It's not on Marvel to do anything. They have their thing going and that's fair, as much as I or other people can sometimes find it exasperating. It's on the major studios who make ungodly amounts of cash from properties like Marvel (or DC, or Mission Impossible, or Fast and Furious, or Jumanji - all of these are "theme park" movies) to use that money to support and promote other kinds of films. Different voices, different sensibilities. As the biggest suppliers of content, it's absolutely their responsibility to make that content actually diverse. 

 

Like, this year, Sony will have lost money on MIB International and had a great high-profile success with Once Upon a Time in Hollywood, and they're still gonna greenlight 10 more useless brand extensions like the former before they entrust even a chunk of that money to a talented, idiosyncratic storyteller like Tarantino (but one who hasn't had to spend 25 years turning him- or herself into a brand). Universal has just blown 175 million (or who knows how much more) on Dolittle, a movie that looks like a bad joke, when instead they could have produced 10 movies costing 17.5 million on average, some of which wouldn't connect but others could become the next Get Out or La La Land or Black Swan or True Grit, and still others could end up being fine moderate successes and stepping stones for talented directors.
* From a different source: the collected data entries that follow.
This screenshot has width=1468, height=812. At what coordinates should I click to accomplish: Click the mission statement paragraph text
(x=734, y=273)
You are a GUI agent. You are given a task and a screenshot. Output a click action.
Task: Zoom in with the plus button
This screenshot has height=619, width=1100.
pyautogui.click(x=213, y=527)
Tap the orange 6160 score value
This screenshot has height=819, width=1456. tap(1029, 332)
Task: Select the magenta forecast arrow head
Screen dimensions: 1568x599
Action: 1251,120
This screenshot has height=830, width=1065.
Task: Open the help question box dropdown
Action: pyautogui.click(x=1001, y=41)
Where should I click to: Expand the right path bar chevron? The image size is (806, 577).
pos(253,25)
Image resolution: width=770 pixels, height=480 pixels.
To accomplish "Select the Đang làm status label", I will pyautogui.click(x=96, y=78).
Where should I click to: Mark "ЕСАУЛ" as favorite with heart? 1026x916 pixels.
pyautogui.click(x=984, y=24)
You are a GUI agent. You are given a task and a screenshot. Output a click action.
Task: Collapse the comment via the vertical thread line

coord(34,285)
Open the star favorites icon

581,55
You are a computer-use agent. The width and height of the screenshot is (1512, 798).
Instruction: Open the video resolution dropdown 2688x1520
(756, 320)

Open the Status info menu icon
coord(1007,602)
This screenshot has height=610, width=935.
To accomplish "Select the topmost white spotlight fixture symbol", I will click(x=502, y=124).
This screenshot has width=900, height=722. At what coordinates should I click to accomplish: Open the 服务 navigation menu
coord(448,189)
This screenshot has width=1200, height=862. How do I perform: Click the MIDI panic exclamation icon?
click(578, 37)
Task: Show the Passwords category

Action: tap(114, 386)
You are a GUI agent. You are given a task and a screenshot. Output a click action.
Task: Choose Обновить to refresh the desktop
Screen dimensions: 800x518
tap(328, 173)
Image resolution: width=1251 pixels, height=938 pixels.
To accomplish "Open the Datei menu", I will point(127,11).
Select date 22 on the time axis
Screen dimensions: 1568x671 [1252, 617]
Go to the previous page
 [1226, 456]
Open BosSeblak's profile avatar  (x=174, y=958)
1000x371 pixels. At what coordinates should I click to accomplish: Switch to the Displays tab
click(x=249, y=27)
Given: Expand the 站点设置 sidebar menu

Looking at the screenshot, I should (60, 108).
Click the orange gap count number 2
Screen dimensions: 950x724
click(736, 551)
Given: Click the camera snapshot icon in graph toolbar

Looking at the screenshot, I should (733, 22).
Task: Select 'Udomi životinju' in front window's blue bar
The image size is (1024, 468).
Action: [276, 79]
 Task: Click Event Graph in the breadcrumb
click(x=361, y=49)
Don't even get me started on how much good Disney could do if it revived Touchstone, which it could afford to do a hundred times over. Scorsese's actual key quote is: 

 

 

He's correct. A young director today who wants to make their mark with a Mean Streets, or a Do the Right Thing, or a Pulp Fiction, or a Se7en, or a Boogie Nights, doesn't have a major studio to go to. And we're poorer for it. 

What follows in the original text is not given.